Repeat the rows word for word, from the line containing "At what coordinates should I click to accomplish: Activate" through the line containing "click(x=4, y=61)".

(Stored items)
· · · ·
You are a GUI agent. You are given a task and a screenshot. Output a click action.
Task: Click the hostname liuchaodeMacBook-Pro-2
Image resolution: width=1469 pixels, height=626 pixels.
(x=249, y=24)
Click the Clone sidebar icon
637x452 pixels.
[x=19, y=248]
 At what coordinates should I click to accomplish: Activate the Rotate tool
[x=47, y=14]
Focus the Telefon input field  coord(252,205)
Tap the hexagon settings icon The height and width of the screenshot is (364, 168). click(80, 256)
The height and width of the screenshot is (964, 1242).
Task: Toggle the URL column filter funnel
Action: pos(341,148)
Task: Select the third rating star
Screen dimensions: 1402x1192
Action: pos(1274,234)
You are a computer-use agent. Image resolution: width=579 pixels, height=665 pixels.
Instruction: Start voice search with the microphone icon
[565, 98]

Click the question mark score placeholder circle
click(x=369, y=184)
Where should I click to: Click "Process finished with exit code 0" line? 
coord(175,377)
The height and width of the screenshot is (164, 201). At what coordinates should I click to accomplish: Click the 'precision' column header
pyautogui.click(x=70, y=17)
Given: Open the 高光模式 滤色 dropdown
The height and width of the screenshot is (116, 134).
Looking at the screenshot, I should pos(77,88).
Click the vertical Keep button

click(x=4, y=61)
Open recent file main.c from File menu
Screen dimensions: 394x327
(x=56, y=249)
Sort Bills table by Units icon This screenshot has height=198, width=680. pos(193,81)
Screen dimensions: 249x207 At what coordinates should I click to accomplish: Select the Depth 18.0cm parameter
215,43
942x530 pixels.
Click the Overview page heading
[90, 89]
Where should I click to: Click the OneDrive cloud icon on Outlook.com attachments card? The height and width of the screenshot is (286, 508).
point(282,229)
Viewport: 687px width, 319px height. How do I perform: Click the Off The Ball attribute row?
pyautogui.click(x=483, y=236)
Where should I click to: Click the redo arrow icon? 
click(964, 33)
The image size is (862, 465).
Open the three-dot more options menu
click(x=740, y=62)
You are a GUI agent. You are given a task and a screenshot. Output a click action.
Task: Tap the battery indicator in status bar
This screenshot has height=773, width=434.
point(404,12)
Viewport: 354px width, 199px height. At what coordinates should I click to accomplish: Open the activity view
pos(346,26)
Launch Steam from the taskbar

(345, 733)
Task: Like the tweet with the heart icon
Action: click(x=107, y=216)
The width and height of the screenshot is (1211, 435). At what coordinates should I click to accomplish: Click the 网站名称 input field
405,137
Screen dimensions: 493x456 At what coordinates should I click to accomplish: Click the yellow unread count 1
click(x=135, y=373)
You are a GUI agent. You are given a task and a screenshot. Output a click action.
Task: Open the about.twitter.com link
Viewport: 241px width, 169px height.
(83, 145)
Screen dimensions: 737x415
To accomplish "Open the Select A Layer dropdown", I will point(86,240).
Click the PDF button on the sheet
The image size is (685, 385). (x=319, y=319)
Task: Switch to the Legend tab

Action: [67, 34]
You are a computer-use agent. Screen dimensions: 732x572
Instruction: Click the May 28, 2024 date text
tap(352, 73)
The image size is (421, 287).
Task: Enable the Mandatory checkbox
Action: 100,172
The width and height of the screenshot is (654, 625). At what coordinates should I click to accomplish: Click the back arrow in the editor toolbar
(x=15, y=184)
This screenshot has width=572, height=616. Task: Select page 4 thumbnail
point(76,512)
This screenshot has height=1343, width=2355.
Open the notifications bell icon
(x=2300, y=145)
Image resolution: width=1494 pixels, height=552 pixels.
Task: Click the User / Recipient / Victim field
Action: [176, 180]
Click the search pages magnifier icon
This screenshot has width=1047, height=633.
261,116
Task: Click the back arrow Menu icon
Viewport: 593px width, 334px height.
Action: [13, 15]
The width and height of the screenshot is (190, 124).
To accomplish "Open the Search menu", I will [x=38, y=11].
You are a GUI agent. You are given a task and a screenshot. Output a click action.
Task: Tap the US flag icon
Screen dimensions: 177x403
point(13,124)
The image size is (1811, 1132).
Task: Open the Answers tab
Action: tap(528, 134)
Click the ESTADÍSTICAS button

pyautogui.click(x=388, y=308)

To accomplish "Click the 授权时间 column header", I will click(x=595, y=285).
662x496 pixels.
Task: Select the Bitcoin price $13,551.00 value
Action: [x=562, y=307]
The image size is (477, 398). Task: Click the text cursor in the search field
· · · ·
• Expected output:
 At what coordinates should I click to accomplish: Activate the Rotate tool
[x=47, y=14]
Focus the Telefon input field  coord(252,205)
Tap the hexagon settings icon The height and width of the screenshot is (364, 168). click(80, 256)
The height and width of the screenshot is (964, 1242).
Task: Toggle the URL column filter funnel
Action: pos(341,148)
Task: Select the third rating star
Screen dimensions: 1402x1192
Action: pos(1274,234)
You are a computer-use agent. Image resolution: width=579 pixels, height=665 pixels.
Instruction: Start voice search with the microphone icon
[565, 98]

Click the question mark score placeholder circle
click(x=369, y=184)
Where should I click to: Click "Process finished with exit code 0" line? 
coord(175,377)
The height and width of the screenshot is (164, 201). At what coordinates should I click to accomplish: Click the 'precision' column header
pyautogui.click(x=70, y=17)
Given: Open the 高光模式 滤色 dropdown
The height and width of the screenshot is (116, 134).
Looking at the screenshot, I should pos(77,88).
Click the vertical Keep button

click(x=4, y=61)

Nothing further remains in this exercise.